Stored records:
== == ==

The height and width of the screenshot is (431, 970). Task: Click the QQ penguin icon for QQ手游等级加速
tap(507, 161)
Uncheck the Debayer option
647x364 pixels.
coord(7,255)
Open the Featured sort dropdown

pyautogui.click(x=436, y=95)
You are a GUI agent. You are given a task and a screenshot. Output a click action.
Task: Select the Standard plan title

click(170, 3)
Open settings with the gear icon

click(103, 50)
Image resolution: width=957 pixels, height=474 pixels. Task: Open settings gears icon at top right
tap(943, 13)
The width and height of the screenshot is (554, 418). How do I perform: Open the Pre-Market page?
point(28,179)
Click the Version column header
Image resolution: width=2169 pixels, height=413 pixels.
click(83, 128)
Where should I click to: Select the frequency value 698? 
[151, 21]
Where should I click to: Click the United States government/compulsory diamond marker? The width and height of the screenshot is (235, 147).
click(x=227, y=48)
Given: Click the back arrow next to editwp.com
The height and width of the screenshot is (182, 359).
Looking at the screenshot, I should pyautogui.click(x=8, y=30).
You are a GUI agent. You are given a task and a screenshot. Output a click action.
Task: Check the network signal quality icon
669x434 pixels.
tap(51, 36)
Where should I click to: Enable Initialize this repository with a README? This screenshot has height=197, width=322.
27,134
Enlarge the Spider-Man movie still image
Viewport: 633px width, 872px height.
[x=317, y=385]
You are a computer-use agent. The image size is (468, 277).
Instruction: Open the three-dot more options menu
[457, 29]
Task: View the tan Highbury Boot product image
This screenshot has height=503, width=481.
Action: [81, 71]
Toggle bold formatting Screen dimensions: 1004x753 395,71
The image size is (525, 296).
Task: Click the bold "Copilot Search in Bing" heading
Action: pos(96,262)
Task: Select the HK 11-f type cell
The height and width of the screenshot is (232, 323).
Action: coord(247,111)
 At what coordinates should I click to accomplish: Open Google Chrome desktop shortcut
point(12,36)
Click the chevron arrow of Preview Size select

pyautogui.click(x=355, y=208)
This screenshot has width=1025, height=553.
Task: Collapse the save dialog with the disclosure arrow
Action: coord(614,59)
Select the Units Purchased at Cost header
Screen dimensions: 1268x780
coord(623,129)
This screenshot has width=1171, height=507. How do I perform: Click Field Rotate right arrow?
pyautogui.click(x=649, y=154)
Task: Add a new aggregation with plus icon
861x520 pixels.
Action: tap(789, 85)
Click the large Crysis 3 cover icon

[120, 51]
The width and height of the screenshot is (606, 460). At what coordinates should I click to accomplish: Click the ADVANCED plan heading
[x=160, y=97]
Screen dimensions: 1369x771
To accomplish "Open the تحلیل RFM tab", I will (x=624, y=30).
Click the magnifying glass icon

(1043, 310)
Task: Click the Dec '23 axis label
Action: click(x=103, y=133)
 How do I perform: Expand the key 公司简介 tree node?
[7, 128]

== == ==

Exact copies of all the records are to be printed.

> **REPLY TO THE TASK**
The height and width of the screenshot is (431, 970). Task: Click the QQ penguin icon for QQ手游等级加速
tap(507, 161)
Uncheck the Debayer option
647x364 pixels.
coord(7,255)
Open the Featured sort dropdown

pyautogui.click(x=436, y=95)
You are a GUI agent. You are given a task and a screenshot. Output a click action.
Task: Select the Standard plan title

click(170, 3)
Open settings with the gear icon

click(103, 50)
Image resolution: width=957 pixels, height=474 pixels. Task: Open settings gears icon at top right
tap(943, 13)
The width and height of the screenshot is (554, 418). How do I perform: Open the Pre-Market page?
point(28,179)
Click the Version column header
Image resolution: width=2169 pixels, height=413 pixels.
click(83, 128)
Where should I click to: Select the frequency value 698? 
[151, 21]
Where should I click to: Click the United States government/compulsory diamond marker? The width and height of the screenshot is (235, 147).
click(x=227, y=48)
Given: Click the back arrow next to editwp.com
The height and width of the screenshot is (182, 359).
Looking at the screenshot, I should pyautogui.click(x=8, y=30).
You are a GUI agent. You are given a task and a screenshot. Output a click action.
Task: Check the network signal quality icon
669x434 pixels.
tap(51, 36)
Where should I click to: Enable Initialize this repository with a README? This screenshot has height=197, width=322.
27,134
Enlarge the Spider-Man movie still image
Viewport: 633px width, 872px height.
[x=317, y=385]
You are a computer-use agent. The image size is (468, 277).
Instruction: Open the three-dot more options menu
[457, 29]
Task: View the tan Highbury Boot product image
This screenshot has height=503, width=481.
Action: [81, 71]
Toggle bold formatting Screen dimensions: 1004x753 395,71
The image size is (525, 296).
Task: Click the bold "Copilot Search in Bing" heading
Action: pos(96,262)
Task: Select the HK 11-f type cell
The height and width of the screenshot is (232, 323).
Action: coord(247,111)
 At what coordinates should I click to accomplish: Open Google Chrome desktop shortcut
point(12,36)
Click the chevron arrow of Preview Size select

pyautogui.click(x=355, y=208)
This screenshot has width=1025, height=553.
Task: Collapse the save dialog with the disclosure arrow
Action: coord(614,59)
Select the Units Purchased at Cost header
Screen dimensions: 1268x780
coord(623,129)
This screenshot has width=1171, height=507. How do I perform: Click Field Rotate right arrow?
pyautogui.click(x=649, y=154)
Task: Add a new aggregation with plus icon
861x520 pixels.
Action: tap(789, 85)
Click the large Crysis 3 cover icon

[120, 51]
The width and height of the screenshot is (606, 460). At what coordinates should I click to accomplish: Click the ADVANCED plan heading
[x=160, y=97]
Screen dimensions: 1369x771
To accomplish "Open the تحلیل RFM tab", I will (x=624, y=30).
Click the magnifying glass icon

(1043, 310)
Task: Click the Dec '23 axis label
Action: click(x=103, y=133)
 How do I perform: Expand the key 公司简介 tree node?
[7, 128]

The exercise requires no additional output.